→ TASK GOAL: Filter the listing and keep only the lines with the word "screenshot".
[Opening TASK INPUTS section]
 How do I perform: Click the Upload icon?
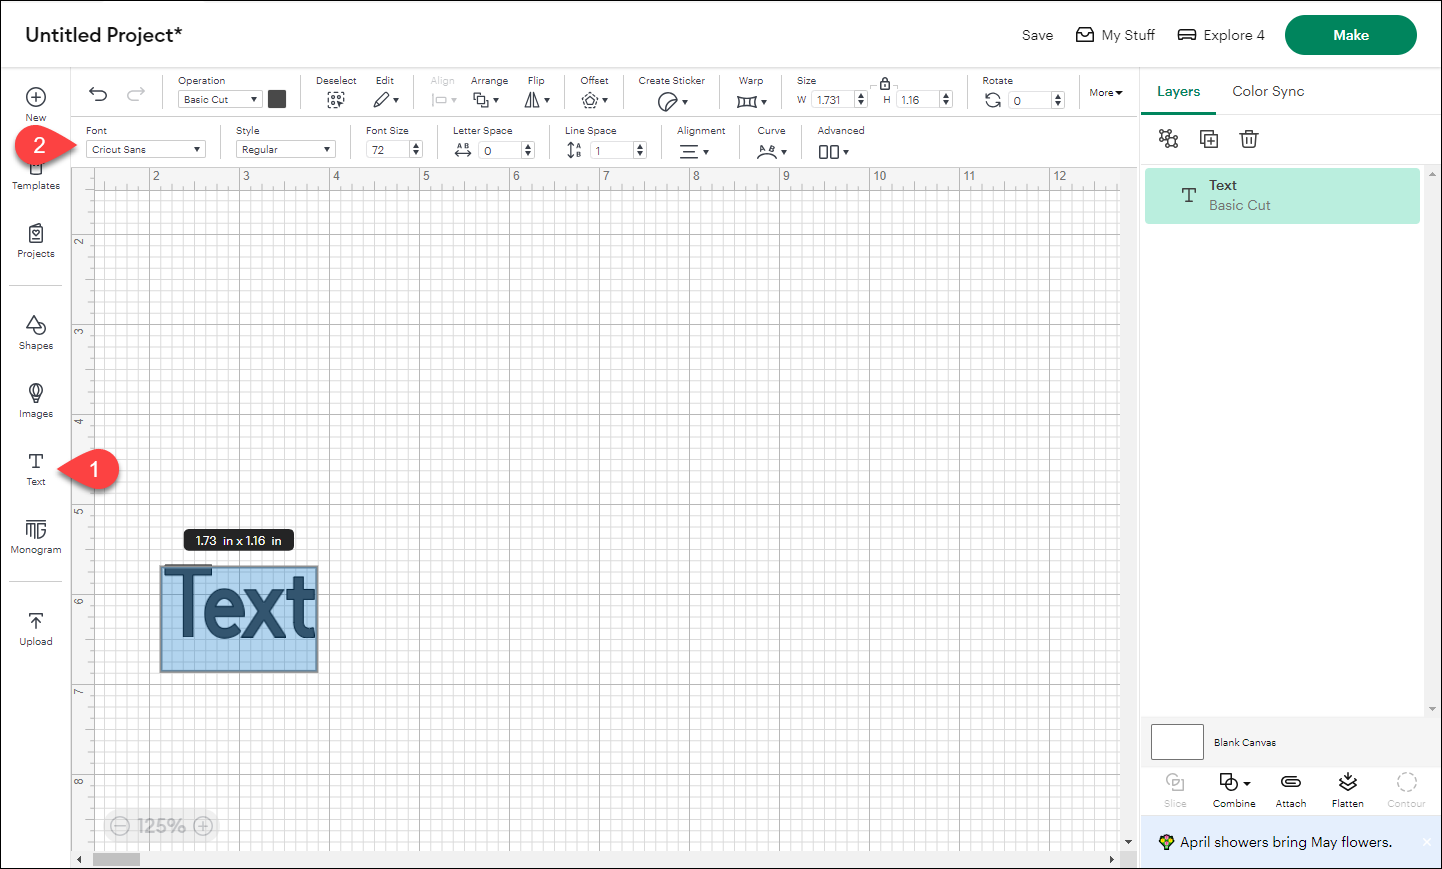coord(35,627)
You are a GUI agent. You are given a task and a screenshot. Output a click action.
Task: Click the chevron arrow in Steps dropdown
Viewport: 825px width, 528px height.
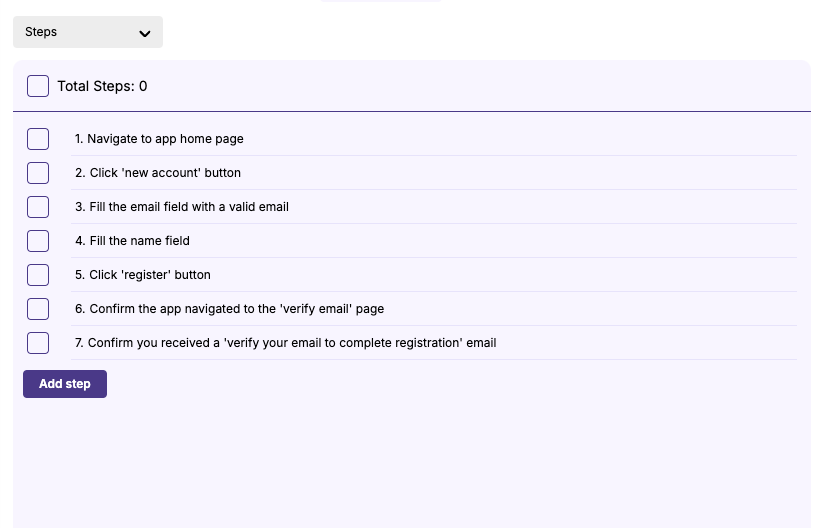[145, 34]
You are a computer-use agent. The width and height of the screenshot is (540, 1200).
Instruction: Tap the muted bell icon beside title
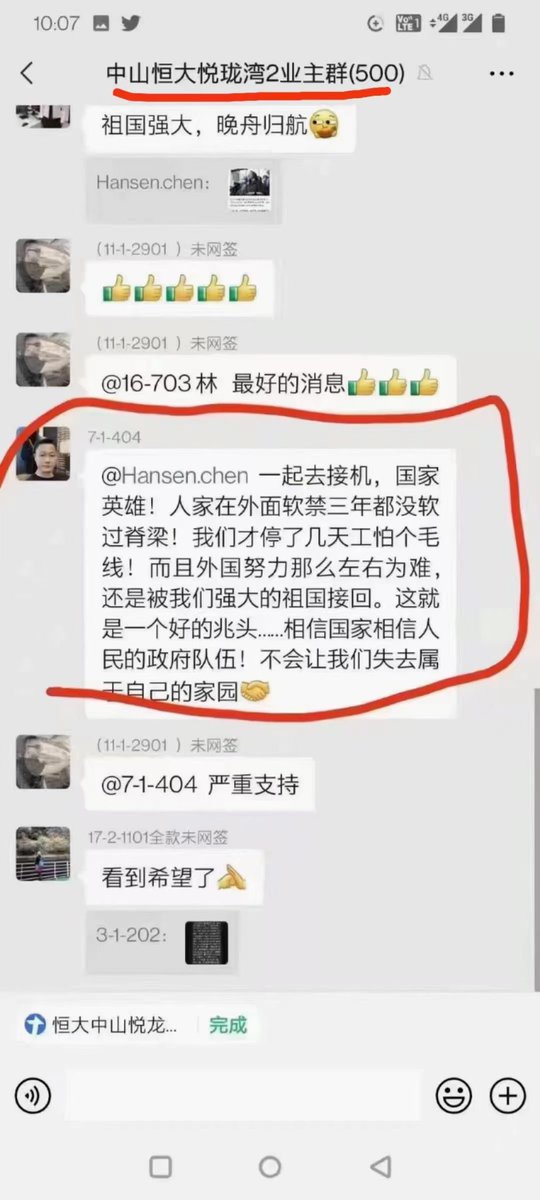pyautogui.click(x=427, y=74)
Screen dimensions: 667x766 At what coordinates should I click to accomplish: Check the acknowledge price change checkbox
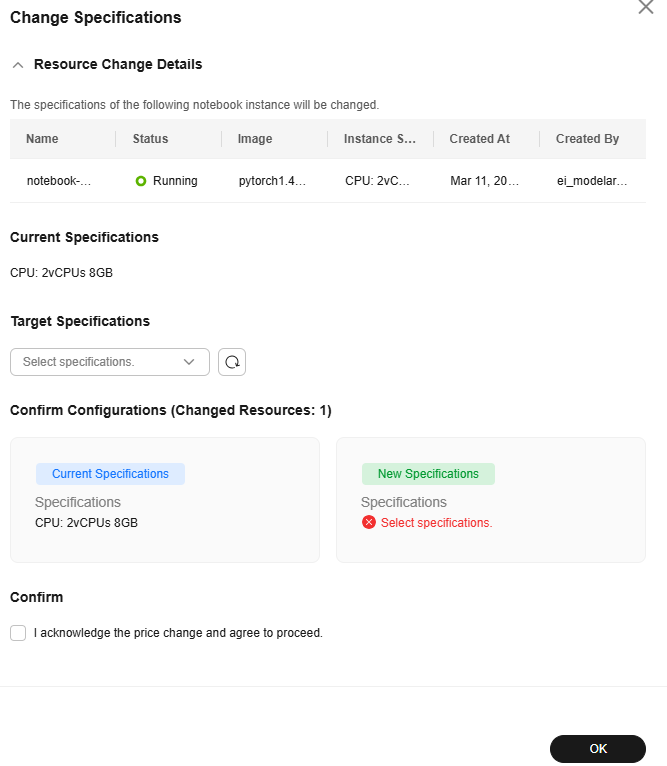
[Closing TASK INPUTS section]
→ ANSWER AREA:
You are a GUI agent. You are given a task and a screenshot. Output a click action.
You are a computer-use agent. The width and height of the screenshot is (540, 1200).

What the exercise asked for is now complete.